South Korea to stage more live-fire drills

AFP, Sunday 12 Dec 2010

After the postponement of last week's drills,S Korea announced its intention to go ahead with live-fire military exercises on Monday, in what is sure to be received as an aggressive manoeuvre by N Korea

South Korean marines
South Korean Gen. Han Min-koo, chairman of South Korean Joint Chiefs of Staff, center, talks with Marines at a Marine base on Yeonpyeong Island, South Korea, Thursday, 9 December 2010.(AP)

South Korea will go ahead with live-fire military drills off all coasts of the Korean peninsula following a deadly fire exchange with North Korea on one of its islands last month, an official said Sunday.

But a drill to be staged at 27 venues from 13 to 19 December will not take place near the contested Yellow Sea border with the North, the spokesman for the Joint Chiefs of Staff said.

"This week's drill will start on Monday as scheduled... we have no plan to conduct it at the frontier islands," the spokesman told AFP, referring to the South's five islands near the tense maritime border with the North.

One of the islands, Yeonpyeong, was the scene of a deadly shelling attack on 23 November that killed four South Koreans, including two civilians, and sparked a regional crisis.

Since the bombardment, the first of a civilian area since the 1950-53 Korean War, Seoul has staged a flurry of military exercises, including a major joint naval drill with the US, in a show of force against Pyongyang.
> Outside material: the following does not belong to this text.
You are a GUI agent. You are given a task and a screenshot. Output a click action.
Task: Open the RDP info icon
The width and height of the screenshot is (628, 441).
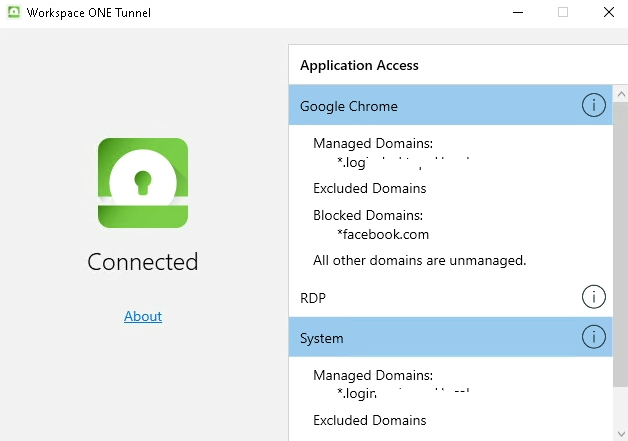593,297
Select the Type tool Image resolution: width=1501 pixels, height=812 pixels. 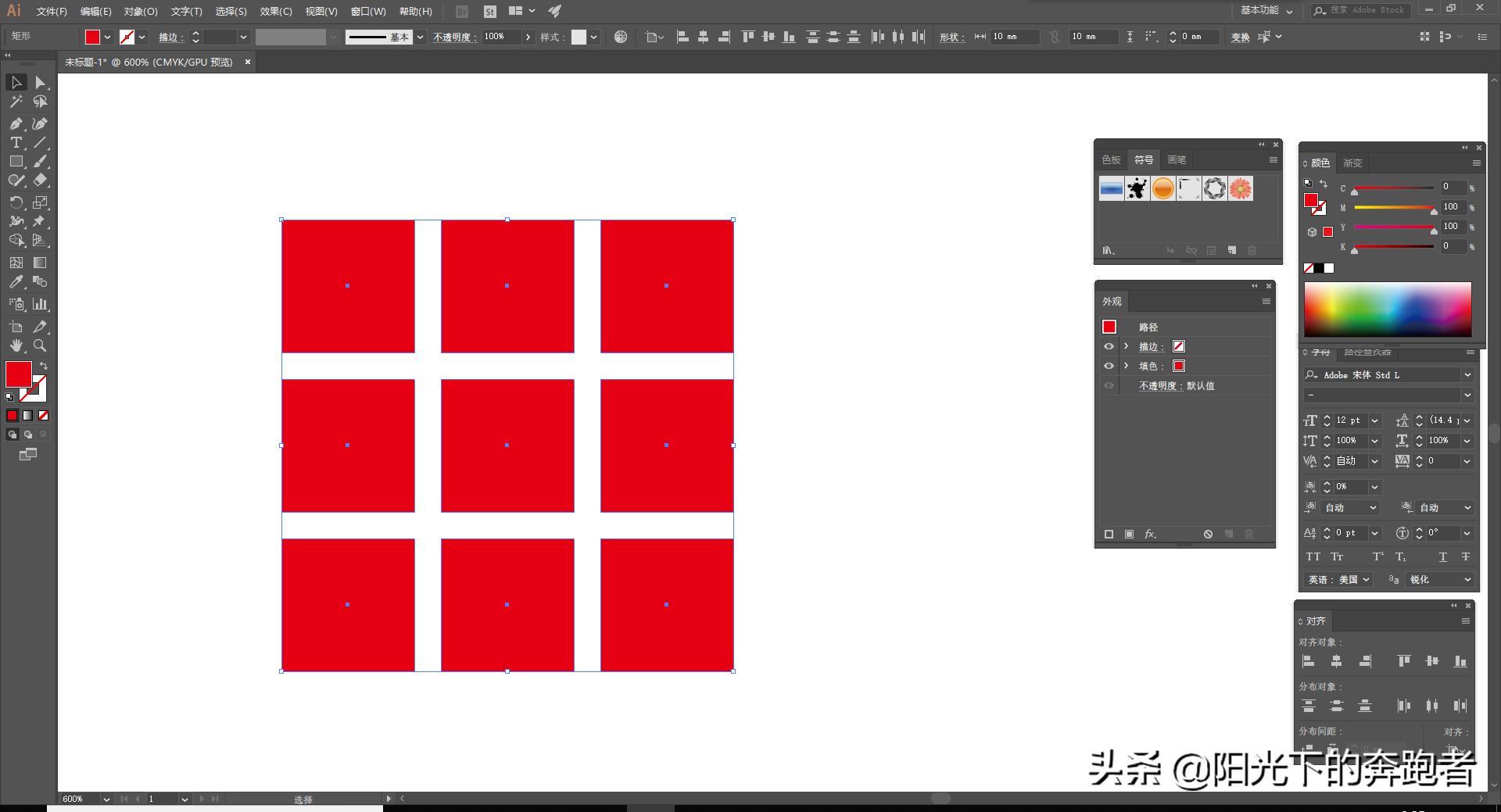16,142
The South had planned a drill at one of the frontline islands during a live-fire exercise last week but it was cancelled due to bad weather, the Joint Chiefs of Staff said.
The North threatened to deal "merciless retaliatory blows" at the military build-up in the South, calling it "a declaration of an all-out war."

Amid a flurry of diplomatic attempts to defuse regional tension, Beijing has called for an emergency meeting between chief delegates to long-stalled six-party talks on the North's nuclear disarmament.
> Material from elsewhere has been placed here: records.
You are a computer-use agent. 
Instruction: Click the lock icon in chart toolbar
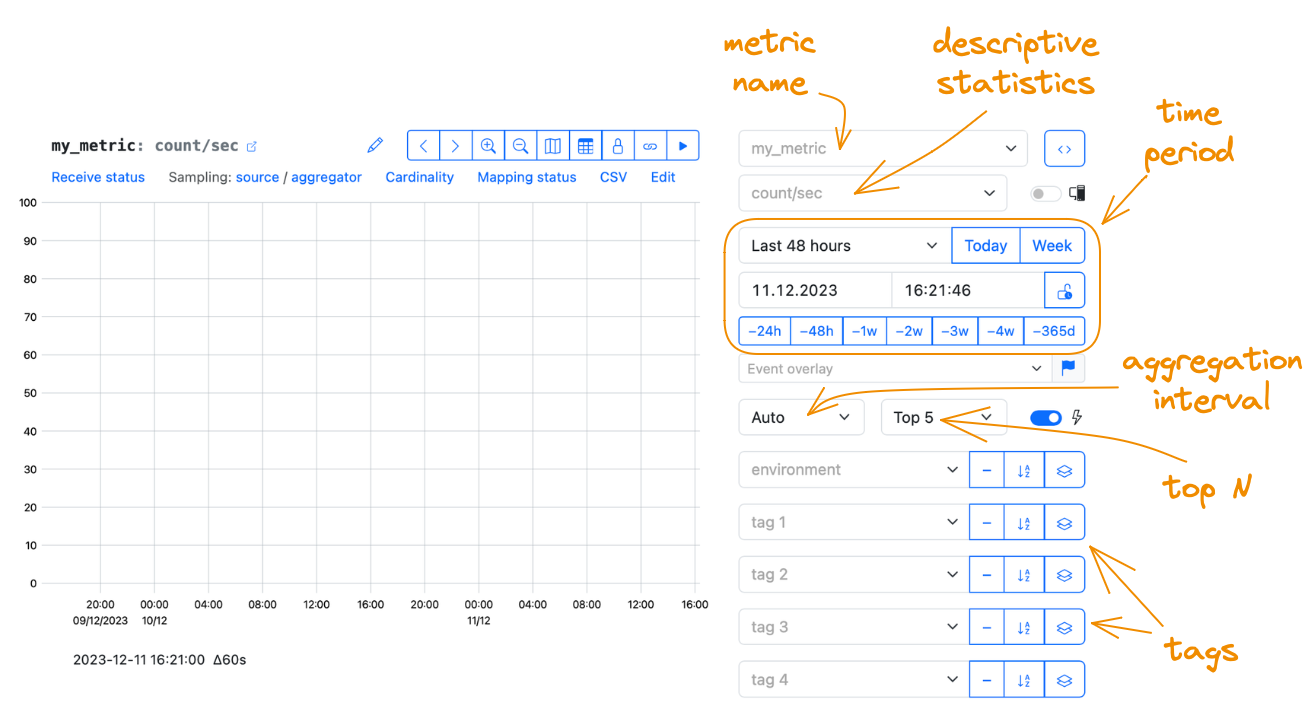(618, 146)
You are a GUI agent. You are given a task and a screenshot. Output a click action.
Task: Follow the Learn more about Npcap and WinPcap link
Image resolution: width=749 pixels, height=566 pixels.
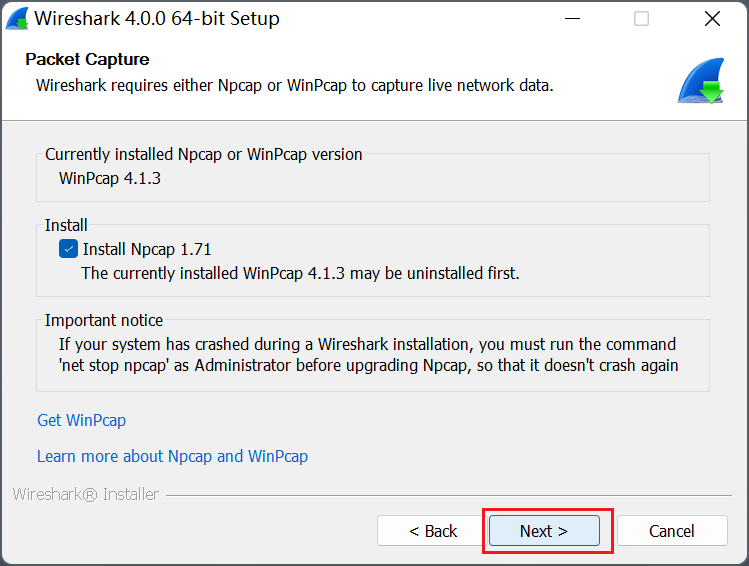[172, 456]
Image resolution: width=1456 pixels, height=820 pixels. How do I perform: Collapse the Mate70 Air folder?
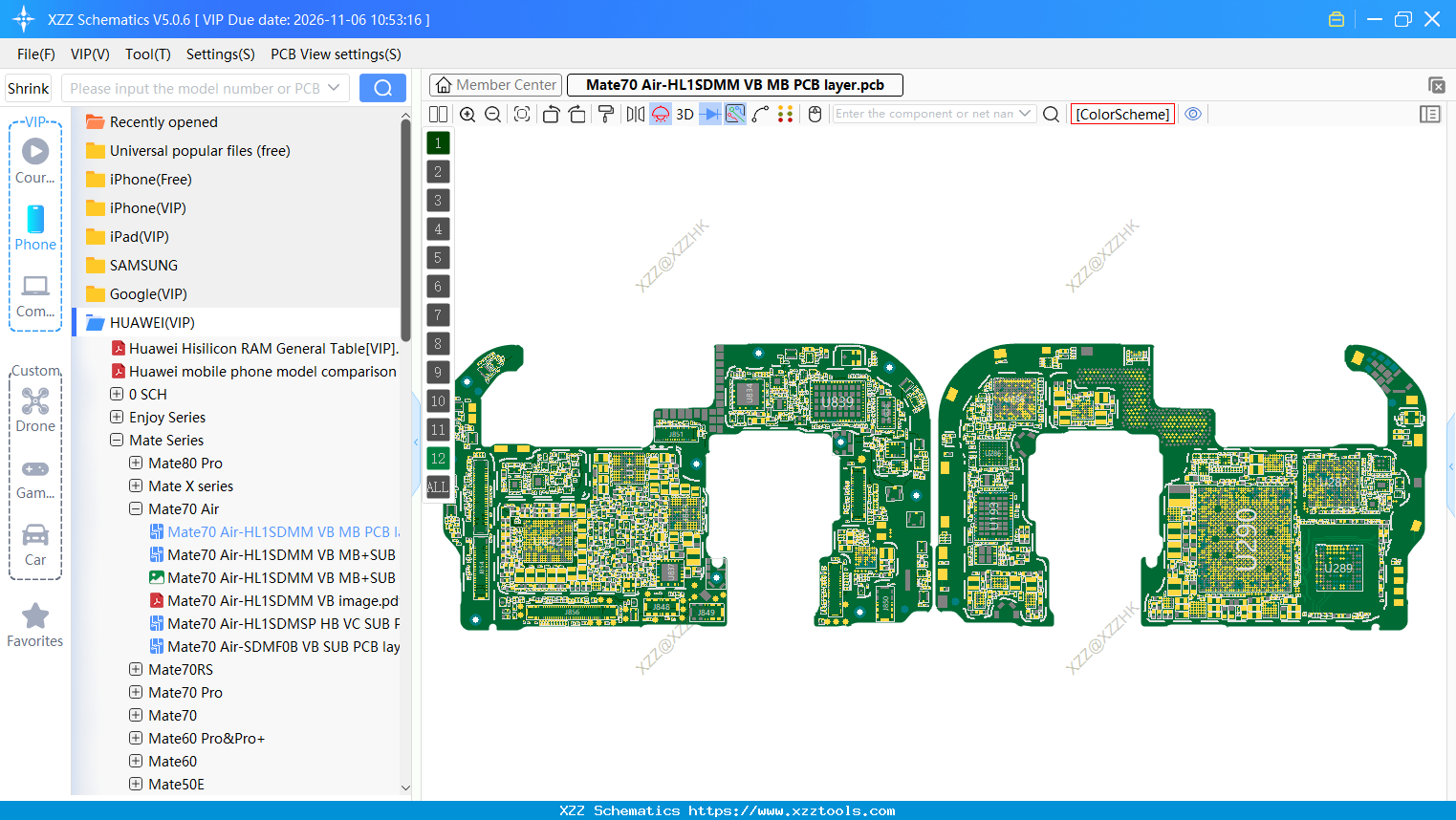(134, 508)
The North's leader Kim Jong-Il told Dao Bingguo, a visiting senior Beijing official, that Pyongyang was willing to rejoin the talks if other neighbours also agree to come forward, Yonhap news agency reported, citing a senior diplomatic source in Seoul.

"But even if the North shows a more forthcoming stance, it would mean little under the current situation where South Korea, the US and Japan all oppose the idea," said the source quoted by Yonhap.

The United States, Japan and South Korea have reacted coolly to Beijing's proposal, saying the North must first mend ties with the South and show it is serious about disarmament before resuming the talks, which also involves Russia.